[PATCH 2/2] [i386] PR82002 Part 2: Correct non-immediate offset/invalid INSN
Daniel Santos
daniel.santos@pobox.com
Thu Nov 2 22:37:00 GMT 2017
On 10/31/2017 04:31 AM, Uros Bizjak wrote:
> On Tue, Oct 31, 2017 at 3:09 AM, Daniel Santos <daniel.santos@pobox.com> wrote:
>> When we are realigning the stack pointer, making an ms_abi to sysv_abi
>> call and alllocating 2GiB or more on the stack we end up with an invalid
>> INSN due to a non-immediate offset.

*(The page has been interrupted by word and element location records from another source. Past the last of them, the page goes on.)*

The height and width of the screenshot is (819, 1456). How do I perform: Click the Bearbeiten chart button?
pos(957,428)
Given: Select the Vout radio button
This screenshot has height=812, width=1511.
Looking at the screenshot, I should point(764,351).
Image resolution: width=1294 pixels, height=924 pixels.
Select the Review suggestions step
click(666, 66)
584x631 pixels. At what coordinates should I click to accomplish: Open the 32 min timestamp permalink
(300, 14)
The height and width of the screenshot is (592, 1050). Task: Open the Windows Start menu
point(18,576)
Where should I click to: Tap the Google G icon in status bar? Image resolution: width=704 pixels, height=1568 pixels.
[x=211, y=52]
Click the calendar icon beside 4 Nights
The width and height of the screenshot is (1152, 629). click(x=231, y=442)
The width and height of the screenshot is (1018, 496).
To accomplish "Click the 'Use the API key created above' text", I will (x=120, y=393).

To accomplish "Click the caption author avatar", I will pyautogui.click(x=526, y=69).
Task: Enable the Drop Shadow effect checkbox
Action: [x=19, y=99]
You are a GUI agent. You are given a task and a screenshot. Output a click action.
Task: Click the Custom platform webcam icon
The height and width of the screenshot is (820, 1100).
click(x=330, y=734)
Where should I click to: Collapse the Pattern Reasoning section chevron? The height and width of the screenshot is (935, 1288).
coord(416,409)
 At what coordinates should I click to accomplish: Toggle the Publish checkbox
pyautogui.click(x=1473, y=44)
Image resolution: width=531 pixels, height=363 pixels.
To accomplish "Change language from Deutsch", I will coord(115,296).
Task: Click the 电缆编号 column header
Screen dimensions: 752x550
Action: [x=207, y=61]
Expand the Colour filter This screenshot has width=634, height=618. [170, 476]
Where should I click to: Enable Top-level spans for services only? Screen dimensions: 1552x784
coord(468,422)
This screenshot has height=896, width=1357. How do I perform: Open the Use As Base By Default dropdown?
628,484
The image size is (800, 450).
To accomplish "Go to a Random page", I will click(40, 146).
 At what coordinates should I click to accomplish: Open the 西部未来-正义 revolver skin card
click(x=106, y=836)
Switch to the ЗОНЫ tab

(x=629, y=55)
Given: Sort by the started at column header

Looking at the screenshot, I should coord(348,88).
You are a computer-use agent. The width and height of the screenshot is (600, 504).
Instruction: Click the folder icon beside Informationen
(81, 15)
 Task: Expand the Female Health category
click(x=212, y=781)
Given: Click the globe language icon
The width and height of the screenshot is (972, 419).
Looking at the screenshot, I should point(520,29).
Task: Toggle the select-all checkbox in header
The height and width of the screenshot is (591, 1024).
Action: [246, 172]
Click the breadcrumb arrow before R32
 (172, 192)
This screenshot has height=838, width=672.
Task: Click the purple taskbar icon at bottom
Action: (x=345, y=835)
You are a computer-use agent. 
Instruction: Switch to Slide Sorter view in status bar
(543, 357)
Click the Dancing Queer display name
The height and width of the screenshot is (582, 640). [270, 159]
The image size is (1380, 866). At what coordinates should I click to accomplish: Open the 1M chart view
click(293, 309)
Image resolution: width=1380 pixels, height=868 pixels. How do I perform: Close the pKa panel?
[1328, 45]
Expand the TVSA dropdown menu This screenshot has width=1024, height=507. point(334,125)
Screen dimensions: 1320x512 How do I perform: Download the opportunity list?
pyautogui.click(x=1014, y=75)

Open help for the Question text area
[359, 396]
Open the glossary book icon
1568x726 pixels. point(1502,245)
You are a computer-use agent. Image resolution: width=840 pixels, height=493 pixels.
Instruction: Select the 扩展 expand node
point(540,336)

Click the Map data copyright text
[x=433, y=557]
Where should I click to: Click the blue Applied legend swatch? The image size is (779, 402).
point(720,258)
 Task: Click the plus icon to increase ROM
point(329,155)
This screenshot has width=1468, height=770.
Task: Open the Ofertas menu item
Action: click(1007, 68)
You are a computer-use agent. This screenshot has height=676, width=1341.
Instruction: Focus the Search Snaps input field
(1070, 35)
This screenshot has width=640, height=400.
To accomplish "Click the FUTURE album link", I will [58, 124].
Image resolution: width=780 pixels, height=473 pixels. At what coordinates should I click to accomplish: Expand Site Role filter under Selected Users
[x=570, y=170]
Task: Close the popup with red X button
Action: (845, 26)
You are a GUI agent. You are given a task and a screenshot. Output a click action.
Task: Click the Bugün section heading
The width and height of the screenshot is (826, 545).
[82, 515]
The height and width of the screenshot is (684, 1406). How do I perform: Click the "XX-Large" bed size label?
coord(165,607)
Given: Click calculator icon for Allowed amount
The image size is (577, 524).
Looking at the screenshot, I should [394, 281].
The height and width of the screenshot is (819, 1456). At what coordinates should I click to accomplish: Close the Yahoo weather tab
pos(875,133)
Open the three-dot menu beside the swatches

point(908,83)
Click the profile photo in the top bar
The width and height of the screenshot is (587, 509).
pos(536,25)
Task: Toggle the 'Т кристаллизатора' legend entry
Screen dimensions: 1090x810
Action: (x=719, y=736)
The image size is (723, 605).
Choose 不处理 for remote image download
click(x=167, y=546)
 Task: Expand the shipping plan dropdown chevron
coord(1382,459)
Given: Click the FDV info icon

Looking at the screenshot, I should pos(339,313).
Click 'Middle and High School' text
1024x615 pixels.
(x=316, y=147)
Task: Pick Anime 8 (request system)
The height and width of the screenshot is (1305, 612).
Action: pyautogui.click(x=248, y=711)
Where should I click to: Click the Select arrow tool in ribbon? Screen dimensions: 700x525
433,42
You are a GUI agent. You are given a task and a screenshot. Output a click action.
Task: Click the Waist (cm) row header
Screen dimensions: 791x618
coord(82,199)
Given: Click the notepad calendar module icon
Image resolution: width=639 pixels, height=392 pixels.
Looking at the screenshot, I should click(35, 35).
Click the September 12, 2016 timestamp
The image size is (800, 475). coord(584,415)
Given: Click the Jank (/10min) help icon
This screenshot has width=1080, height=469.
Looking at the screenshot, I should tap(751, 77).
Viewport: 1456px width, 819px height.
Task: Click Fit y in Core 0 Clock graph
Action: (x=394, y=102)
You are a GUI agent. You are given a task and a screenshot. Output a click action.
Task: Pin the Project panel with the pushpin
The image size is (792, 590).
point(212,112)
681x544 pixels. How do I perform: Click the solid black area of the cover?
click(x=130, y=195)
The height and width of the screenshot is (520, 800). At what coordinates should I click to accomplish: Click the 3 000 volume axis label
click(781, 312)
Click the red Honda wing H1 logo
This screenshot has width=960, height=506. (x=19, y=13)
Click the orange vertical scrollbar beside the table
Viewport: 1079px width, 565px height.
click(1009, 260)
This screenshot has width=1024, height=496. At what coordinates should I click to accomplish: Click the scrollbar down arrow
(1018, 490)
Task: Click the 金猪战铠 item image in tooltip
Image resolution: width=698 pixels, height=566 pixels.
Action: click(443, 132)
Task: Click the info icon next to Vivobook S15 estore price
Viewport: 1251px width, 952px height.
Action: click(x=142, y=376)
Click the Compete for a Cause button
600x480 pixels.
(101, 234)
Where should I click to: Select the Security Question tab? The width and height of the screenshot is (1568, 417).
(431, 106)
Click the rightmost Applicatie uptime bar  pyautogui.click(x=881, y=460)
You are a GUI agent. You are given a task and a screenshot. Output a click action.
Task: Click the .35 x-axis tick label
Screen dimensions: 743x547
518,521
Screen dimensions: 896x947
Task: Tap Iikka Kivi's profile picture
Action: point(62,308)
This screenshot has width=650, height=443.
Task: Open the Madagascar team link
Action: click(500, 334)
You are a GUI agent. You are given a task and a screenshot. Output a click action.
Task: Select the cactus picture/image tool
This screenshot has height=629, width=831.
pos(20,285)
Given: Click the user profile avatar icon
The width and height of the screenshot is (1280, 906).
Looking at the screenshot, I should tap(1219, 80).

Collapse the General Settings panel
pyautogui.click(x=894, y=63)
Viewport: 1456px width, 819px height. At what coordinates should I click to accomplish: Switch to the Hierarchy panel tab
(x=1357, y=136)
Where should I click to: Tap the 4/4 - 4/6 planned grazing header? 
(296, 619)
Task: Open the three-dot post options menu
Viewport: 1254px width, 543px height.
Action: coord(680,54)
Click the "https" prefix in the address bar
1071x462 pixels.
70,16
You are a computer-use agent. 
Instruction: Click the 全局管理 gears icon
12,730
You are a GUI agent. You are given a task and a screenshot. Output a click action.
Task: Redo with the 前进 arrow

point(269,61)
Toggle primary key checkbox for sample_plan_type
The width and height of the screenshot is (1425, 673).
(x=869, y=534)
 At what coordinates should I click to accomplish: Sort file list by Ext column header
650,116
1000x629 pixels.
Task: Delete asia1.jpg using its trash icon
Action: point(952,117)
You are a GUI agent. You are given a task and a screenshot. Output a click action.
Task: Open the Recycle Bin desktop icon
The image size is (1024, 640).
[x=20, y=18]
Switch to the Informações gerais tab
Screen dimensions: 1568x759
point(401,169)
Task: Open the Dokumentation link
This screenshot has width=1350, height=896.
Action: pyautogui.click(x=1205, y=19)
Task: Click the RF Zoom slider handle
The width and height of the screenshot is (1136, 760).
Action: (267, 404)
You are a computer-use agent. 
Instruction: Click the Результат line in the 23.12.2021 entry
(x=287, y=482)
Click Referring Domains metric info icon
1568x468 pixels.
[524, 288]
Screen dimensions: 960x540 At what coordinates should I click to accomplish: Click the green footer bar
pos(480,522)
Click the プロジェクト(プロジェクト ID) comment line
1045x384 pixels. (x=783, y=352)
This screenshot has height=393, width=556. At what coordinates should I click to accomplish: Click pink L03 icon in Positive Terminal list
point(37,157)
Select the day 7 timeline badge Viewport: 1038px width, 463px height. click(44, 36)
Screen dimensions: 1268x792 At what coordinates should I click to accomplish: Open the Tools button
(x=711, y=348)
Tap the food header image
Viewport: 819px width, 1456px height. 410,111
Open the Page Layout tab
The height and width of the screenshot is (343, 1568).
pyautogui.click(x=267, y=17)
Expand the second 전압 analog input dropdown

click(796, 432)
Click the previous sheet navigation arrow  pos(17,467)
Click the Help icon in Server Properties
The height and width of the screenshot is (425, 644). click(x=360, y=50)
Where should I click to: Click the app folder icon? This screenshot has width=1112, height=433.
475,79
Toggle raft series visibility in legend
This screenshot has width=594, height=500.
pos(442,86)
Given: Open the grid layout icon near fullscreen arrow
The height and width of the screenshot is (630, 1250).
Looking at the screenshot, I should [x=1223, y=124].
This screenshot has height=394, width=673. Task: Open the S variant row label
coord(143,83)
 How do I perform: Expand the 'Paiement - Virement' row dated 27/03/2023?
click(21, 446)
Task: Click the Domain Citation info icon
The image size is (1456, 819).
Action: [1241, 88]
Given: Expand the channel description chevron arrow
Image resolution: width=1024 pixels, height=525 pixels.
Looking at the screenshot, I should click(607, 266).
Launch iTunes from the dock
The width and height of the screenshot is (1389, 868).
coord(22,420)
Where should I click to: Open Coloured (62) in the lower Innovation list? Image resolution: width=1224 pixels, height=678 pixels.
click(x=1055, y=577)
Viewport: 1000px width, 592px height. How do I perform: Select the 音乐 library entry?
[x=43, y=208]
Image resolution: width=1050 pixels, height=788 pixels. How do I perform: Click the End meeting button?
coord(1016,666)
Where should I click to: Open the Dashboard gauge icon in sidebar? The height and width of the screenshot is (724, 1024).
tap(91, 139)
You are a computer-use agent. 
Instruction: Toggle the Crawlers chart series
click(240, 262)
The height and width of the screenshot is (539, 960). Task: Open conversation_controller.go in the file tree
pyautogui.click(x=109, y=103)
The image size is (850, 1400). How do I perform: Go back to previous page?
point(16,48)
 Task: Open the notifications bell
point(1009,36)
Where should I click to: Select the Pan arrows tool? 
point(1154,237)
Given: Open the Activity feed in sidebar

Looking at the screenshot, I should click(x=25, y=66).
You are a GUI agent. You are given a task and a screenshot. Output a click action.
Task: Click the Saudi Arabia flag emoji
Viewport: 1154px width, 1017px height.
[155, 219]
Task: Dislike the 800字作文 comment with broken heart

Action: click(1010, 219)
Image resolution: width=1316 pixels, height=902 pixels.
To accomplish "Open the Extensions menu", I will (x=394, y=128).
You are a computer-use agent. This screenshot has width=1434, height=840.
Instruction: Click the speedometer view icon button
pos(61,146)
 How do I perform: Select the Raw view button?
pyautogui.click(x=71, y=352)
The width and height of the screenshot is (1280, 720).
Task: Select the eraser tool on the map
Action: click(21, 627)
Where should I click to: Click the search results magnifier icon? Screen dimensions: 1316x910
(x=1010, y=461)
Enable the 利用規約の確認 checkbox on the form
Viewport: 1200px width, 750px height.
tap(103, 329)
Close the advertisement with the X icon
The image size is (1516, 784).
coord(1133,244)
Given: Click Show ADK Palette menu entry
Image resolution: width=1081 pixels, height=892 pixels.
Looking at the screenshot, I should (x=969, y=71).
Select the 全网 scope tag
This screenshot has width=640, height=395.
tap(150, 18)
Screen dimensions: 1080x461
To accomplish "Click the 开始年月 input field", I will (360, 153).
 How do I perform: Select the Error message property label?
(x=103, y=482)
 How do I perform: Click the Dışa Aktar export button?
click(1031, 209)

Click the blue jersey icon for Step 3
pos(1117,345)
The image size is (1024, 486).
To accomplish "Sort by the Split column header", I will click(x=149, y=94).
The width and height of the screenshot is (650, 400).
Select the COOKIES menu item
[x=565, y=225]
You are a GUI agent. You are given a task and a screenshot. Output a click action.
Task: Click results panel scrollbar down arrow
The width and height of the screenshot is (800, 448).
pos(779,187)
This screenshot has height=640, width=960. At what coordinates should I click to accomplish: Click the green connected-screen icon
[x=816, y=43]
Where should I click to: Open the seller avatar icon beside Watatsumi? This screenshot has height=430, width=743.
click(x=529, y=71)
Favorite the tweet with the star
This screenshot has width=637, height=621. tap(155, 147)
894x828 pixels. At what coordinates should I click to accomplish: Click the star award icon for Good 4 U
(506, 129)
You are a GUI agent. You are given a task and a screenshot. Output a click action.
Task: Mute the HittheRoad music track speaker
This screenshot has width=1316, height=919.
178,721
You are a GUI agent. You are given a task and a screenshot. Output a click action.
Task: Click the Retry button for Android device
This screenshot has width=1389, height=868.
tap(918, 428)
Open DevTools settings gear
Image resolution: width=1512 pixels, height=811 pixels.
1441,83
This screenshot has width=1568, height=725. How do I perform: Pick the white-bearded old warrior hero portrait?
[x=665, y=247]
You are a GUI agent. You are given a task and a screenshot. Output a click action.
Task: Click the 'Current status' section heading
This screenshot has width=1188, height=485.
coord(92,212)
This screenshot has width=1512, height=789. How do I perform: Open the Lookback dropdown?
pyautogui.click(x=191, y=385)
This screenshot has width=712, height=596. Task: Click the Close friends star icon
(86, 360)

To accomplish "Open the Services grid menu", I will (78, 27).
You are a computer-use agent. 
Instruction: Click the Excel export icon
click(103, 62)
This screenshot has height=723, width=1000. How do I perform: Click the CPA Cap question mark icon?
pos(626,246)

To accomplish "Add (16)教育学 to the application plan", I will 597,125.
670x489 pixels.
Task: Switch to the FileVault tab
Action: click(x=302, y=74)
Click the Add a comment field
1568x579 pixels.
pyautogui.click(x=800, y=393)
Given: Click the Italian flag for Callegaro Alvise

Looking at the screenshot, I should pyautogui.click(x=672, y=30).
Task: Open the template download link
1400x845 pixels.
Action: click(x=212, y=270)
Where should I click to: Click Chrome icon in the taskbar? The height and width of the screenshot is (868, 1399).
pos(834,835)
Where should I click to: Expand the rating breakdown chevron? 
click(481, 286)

This occurs both with and without
>> -mcall-ms2sysv-xlogues. Additionally, I've discovered that the stack
>> allocation with -mcall-ms2sysv-xlogues is incorrect as it ignores stack
>> checking, stack clash checking and probing.
>>
>> This patch fixes these problems by
>>
>> 1. No longer allocate stack space in ix86_emit_outlined_ms2sysv_save.
>> 2. Rearrange where we emit SSE saves or stub call:
>> a. Before frame allocation when offset from frame to save area is >= 2GiB.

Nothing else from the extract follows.